Heddy Shri Ahimsa-Putra (66), Guru Besar Antropologi Budaya UGM, merupakan salah seorang yang juga mengakui keandalan Mbah Lindu mempertahankan citarasa gudeg basahnya. Sekitar 25 tahun lamanya menjadi pelanggan tetap, Gudeg Mbah Lindu membuatnya selalu ingin kembali.
“Rasanya konsisten. Itu yang membuat kita juga merasa ingin dan ingin lagi. Rasanya agak sulit dideskripsikan. Tapi, gurih areh dan kreceknya itu yang menurut saya menjadi kekhasannya,” kata Heddy.
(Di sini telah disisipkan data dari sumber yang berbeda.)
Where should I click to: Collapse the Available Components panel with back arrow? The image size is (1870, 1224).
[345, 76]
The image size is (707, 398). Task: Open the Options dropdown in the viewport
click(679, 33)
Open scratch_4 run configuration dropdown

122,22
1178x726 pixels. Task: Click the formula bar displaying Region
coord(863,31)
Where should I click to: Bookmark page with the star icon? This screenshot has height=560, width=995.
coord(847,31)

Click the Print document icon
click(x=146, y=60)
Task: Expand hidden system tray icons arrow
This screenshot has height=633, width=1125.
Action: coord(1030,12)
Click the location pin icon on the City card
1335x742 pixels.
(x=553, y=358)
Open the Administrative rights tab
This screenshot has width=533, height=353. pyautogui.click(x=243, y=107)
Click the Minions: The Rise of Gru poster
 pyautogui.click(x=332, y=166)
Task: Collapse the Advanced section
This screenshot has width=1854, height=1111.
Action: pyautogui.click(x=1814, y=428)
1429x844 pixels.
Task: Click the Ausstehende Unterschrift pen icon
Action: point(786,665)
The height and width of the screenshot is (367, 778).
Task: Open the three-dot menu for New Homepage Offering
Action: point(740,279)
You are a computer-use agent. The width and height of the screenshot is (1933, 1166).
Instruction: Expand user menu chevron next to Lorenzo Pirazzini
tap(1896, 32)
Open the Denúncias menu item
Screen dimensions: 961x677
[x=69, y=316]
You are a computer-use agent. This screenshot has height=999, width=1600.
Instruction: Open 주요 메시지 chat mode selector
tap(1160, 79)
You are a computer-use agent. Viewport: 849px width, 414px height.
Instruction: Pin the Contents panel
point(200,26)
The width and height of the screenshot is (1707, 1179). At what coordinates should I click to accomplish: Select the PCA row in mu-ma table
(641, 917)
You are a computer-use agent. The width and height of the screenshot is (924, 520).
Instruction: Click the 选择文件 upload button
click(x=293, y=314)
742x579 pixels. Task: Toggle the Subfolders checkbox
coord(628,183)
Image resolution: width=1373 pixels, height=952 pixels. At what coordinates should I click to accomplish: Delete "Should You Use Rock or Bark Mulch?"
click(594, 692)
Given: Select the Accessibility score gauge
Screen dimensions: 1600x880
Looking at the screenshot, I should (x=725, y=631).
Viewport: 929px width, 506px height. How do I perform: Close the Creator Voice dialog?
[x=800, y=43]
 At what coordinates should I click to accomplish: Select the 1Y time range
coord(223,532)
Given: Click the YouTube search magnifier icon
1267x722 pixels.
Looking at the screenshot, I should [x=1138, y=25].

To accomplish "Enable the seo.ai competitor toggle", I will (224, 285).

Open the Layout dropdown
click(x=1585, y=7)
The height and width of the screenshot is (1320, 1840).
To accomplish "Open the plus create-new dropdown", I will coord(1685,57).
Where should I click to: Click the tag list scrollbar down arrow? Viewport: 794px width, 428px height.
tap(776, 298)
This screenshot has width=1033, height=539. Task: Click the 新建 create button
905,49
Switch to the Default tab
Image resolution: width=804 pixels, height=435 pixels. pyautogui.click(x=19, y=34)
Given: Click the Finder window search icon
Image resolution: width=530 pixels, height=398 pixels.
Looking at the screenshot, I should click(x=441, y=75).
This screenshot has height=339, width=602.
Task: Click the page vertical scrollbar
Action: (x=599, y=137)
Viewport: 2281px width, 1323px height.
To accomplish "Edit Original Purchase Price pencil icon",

Baca juga: Soimah Kangen Gudeg Manggar
Heddy menyampaikan, kekhasan lainnya adalah suasana perkampungan Yogyakarta di pagi hari yang bisa dinikmati sembari menyantap gudeg. Menurut dia, suasana itu sulit ditemukan di tempat lain. Gudeg Mbah Lindu, suara gesekan lidi warga yang menyapu jalan, samar-samar bunyi percakapan antartetangga warga sekitar, dan sejuknya udara pagi bagaikan satu kesatuan yang menambah sempurna momen melahap gudeg itu.
Dari Mbah Lindu, kita belajar ketekunan dan kesetiaan dalam mempertahankan citarasa gudeg basahnya. Raga Mbah Lindu telah tiada. Namun, jiwanya tetap hidup dalam setiap porsi gudeg yang diracik generasi penerusnya di lapak yang sama.